Some weights of BertForSequenceClassification were not initialized from the model checkpoint at bert-base-uncased and are newly initialized: ['classifier.bias', 'classifier.weight']
You should probably TRAIN this model on a down-stream task to be able to use it for predictions and inference.


Number of trainable parameters: 109.48M


## 3. Train Model

In [3]:
import torch
from torch.optim import AdamW
from transformers import get_linear_schedule_with_warmup
from tqdm.notebook import tqdm
from sklearn.metrics import accuracy_score

import config


@torch.no_grad()
def evaluate(model, dataloader):
    model.eval()
    total_loss = 0
    all_preds = []
    all_labels = []

    for batch in tqdm(dataloader, desc="Evaluating"):
        input_ids, labels = batch
        input_ids = input_ids.to(device)
        labels = labels.to(device)
        attention_mask = (input_ids != tokenizer.pad_token_id).bool()

        loss, clf_logits = model(
            input_ids, attention_mask=attention_mask, labels=labels
        )

        total_loss += loss.item()

        preds = torch.argmax(clf_logits, dim=1)
        all_preds.extend(preds.cpu().numpy())
        all_labels.extend(labels.cpu().numpy())

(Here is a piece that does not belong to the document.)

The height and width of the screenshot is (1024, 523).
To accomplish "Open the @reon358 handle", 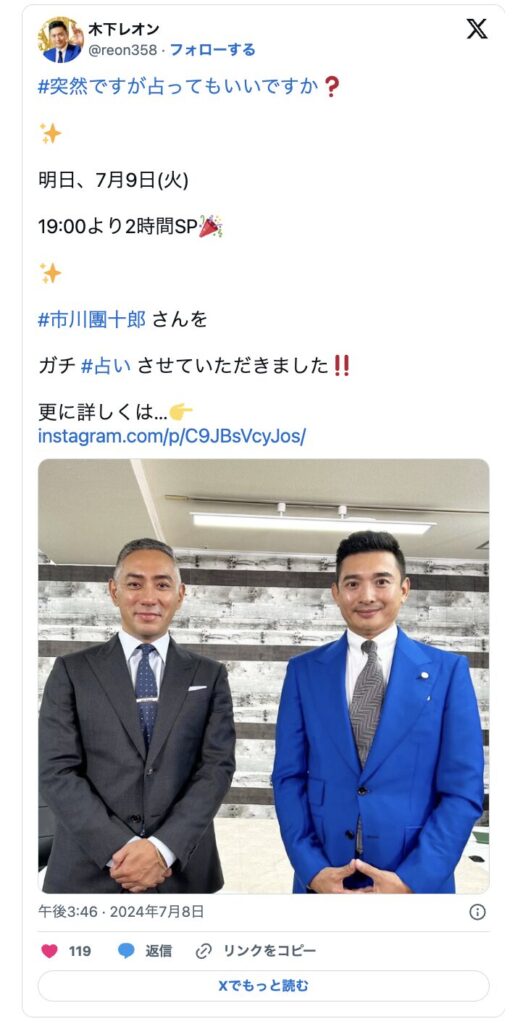I will (x=122, y=50).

    avg_loss = total_loss / len(dataloader)
    accuracy = accuracy_score(all_labels, all_preds)

    return avg_loss, accuracy

In [4]:
def train(epoch, model, optimizer, scheduler, dataloader):
    model.train()
    total_loss = 0
    optimizer.zero_grad()

    for batch in tqdm(dataloader, desc=f"Training Epoch {epoch}"):
        input_ids, labels = batch
        input_ids = input_ids.to(device)
        labels = labels.to(device)
        attention_mask = (input_ids != tokenizer.pad_token_id).bool()

        loss, logits = model(input_ids, attention_mask=attention_mask, labels=labels)

        loss.backward()
        torch.nn.utils.clip_grad_norm_(model.parameters(), max_norm=1.0)

        optimizer.step()
        scheduler.step()

        total_loss += loss.item()

    avg_loss = total_loss / len(dataloader)
    return avg_loss

In [None]:
def training_loop(
    model,
    train_dataloader,
    valid_dataloader,
    optimizer,
    scheduler,
    num_epochs,
):
    for epoch in range(num_epochs):
        # train
        avg_train_loss = train(epoch + 1, model, optimizer, scheduler, train_dataloader)

        # valid
        avg_valid_loss, avg_acc = evaluate(model, valid_dataloader)

        print(
            f"Epoch {epoch + 1}/{num_epochs}, Training Loss: {avg_train_loss:.4f},",
            f"Validation Loss: {avg_valid_loss:.4f}, Accuracy: {avg_acc * 100:.2f}",
        )

        torch.save(
            {
                "epoch": epoch + 1,
                "model": model.state_dict(),
                "optimizer": optimizer.state_dict(),
                "scheduler": scheduler.state_dict(),
            },
            config.checkpoint_dir / f"bert_clf_{epoch + 1}.pth",
        )


optimizer = AdamW(
    model.parameters(),
    lr=config.FinetuningConfig.lr,
    weight_decay=config.FinetuningConfig.weight_decay,
)
scheduler = get_linear_schedule_with_warmup(
    optimizer=optimizer,
    num_warmup_steps=config.FinetuningConfig.warmup_steps,
    num_training_steps=len(train_dataloader) * config.FinetuningConfig.n_epoch,
)

training_loop(
    model,
    train_dataloader,
    valid_dataloader,
    optimizer,
    scheduler,
    config.FinetuningConfig.n_epoch,
)